She-Crab Soup

This delectable recipe will have you clamoring for more.
Andria Scott Hurst

A culinary icon of Charleston, South Carolina, she-crab soup was traditionally a rich combination of cream, crabmeat, roe (eggs), and a splash of sherry. The meat from a female crab is said to be sweeter, but it was the addition of her red-orange roe that created the dish's depth of flavor and beautiful pale color and resulted in the name "she-crab" soup.

These days, roe is not harvested in an ecological effort to preserve the supply of crabs. Is it still she-crab soup if there's no roe? Yes--and no. The heart of the recipe remains the same. But when you can, try it made with roe, and savor every precious spoonful.

You'll find some variations, but purists know the basic recipe is the true Southern tradition. Fresh crabmeat is essential. For all of you lucky enough to catch your own crabs, you'll need about a dozen. If you remove the shell of the female crab and discover what looks like a mass of tiny red-orange beads inside, you've struck gold--I mean roe.
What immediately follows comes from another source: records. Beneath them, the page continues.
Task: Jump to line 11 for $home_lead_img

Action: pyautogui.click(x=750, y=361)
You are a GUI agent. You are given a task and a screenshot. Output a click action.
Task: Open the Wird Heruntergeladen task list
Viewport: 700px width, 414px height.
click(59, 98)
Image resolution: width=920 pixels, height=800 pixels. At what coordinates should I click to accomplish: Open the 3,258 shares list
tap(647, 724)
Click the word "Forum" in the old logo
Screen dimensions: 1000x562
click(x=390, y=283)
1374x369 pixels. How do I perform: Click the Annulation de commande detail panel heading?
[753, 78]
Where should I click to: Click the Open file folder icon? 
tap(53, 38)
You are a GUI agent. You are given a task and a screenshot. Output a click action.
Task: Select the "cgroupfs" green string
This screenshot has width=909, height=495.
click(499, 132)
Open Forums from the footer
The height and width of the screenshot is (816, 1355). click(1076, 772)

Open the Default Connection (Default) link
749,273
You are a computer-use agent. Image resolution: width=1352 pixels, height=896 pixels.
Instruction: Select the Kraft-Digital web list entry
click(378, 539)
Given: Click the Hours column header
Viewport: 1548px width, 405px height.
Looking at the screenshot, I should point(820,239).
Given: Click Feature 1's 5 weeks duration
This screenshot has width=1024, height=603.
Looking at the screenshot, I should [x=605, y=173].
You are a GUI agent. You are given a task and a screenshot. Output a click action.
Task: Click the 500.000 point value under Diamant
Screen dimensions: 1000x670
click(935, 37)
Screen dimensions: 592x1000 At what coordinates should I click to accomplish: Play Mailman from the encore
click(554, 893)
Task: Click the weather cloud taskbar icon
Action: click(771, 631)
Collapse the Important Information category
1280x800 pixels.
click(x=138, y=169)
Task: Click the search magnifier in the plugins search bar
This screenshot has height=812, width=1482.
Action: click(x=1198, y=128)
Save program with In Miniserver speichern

Remove it carefully; stir it into the soup with the crabmeat. (Note: Female crabs with roe on the outside must be returned to the water.)

Whether your crabmeat is from crabs you caught yourself or from the supermarket, enjoy a taste of the region.

 

Blue Crabs 101
Blue crabs are the star of this soup. If you're lucky enough to get the meat from fresh crabs, keep these tips in mind.

  • Choose live crabs that are active and heavy for their size.
  • For steamed crabs, combine 1/4 cup plus 2 tablespoons coarse sea salt, 1/4 cup plus 2 tablespoons Old Bay seasoning, 3 tablespoons pickling spice, 2 tablespoons celery seeds, and 1 tablespoon crushed red pepper flakes (optional). Bring 1 cup water and 1 cup vinegar to a boil in a stockpot. Place a rack in stockpot. Add 1 dozen live crabs; sprinkle with seasoning mixture. Cover and cook for 20 to 25 minutes or until crabs turn bright red. Rinse with cold water; drain well.
  • To get to the cooked meat, twist off crab legs and claws. Crack claws; remove meat with a small fork. Next, remove the apron, or tail flap, from the underside; discard. Insert thumb under shell by apron hinge; remove top shell. Pull away the gray gills; discard them along with internal organs. Break the body; remove meat from pockets. Pick through meat to remove all shell fragments.